● **What you will do**
Could you output each line below exactly as it appears, excluding any pictures?

● **Record set**
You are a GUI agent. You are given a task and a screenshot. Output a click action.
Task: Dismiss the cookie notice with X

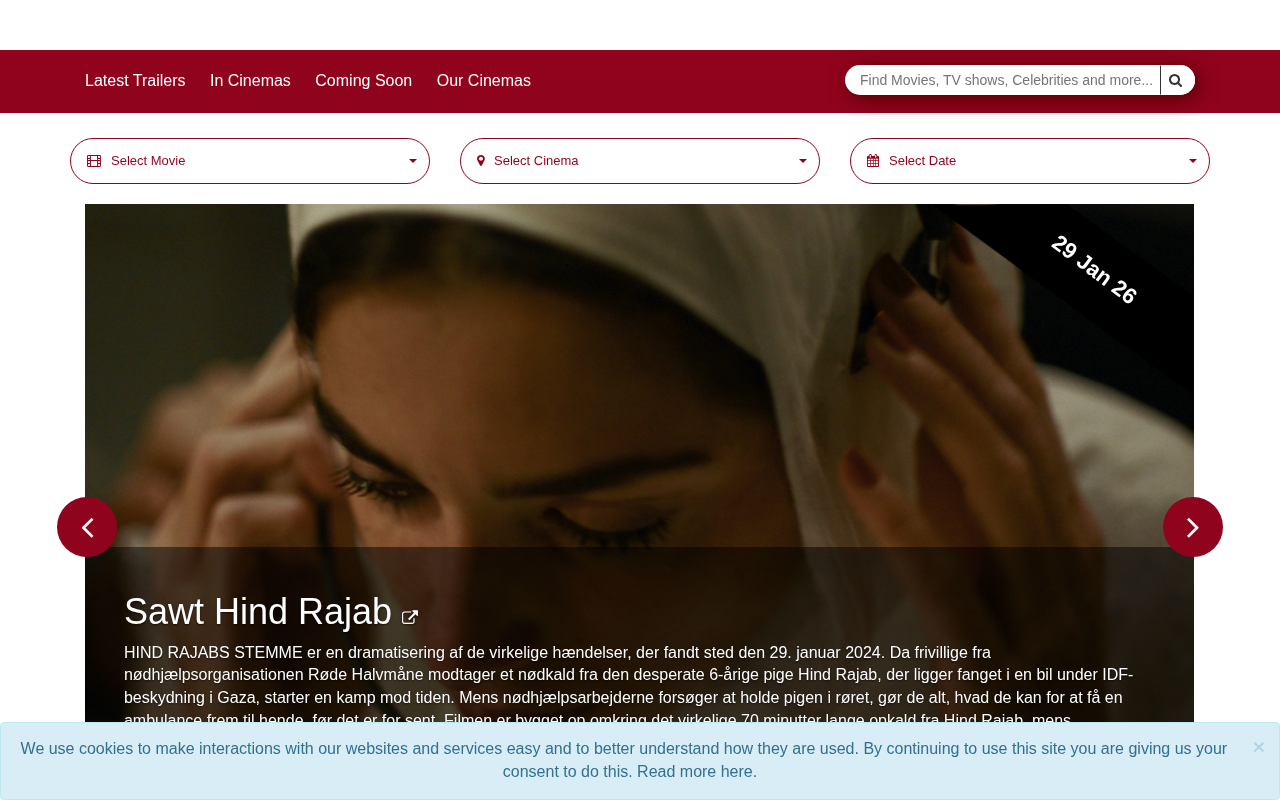point(1258,747)
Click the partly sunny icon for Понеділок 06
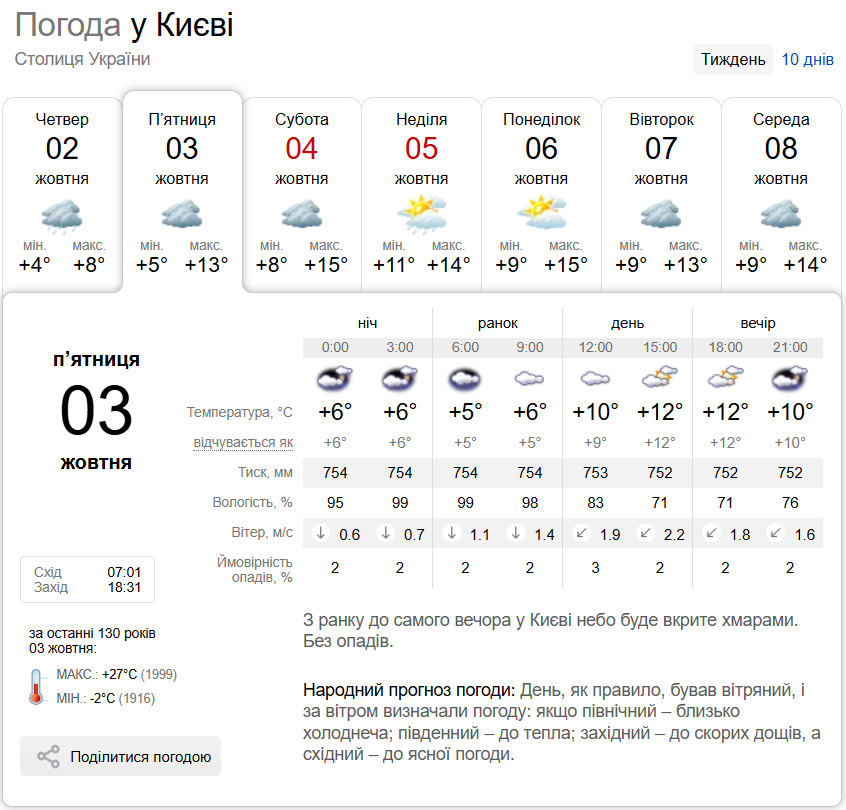Viewport: 846px width, 810px height. click(x=541, y=213)
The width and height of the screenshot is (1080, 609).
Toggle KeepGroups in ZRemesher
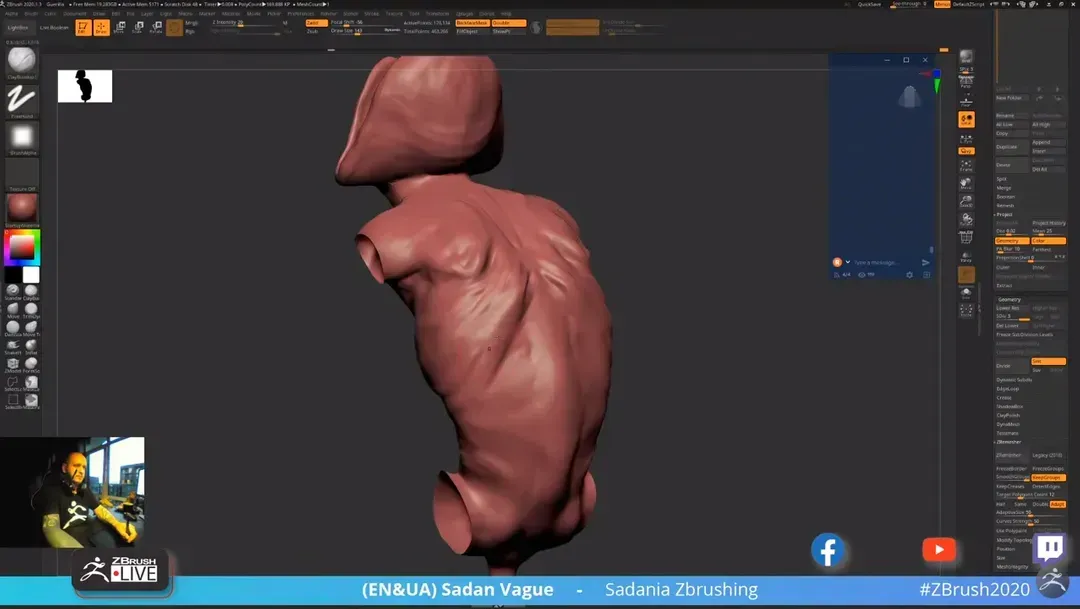1047,477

● **Final answer**
You are a GUI agent. You are given a task and a screenshot. Output a click action.
Task: Dismiss the cookie notice with X

point(1258,747)
Click the partly sunny icon for Понеділок 06
Viewport: 846px width, 810px height. click(x=541, y=213)
The width and height of the screenshot is (1080, 609).
Toggle KeepGroups in ZRemesher
1047,477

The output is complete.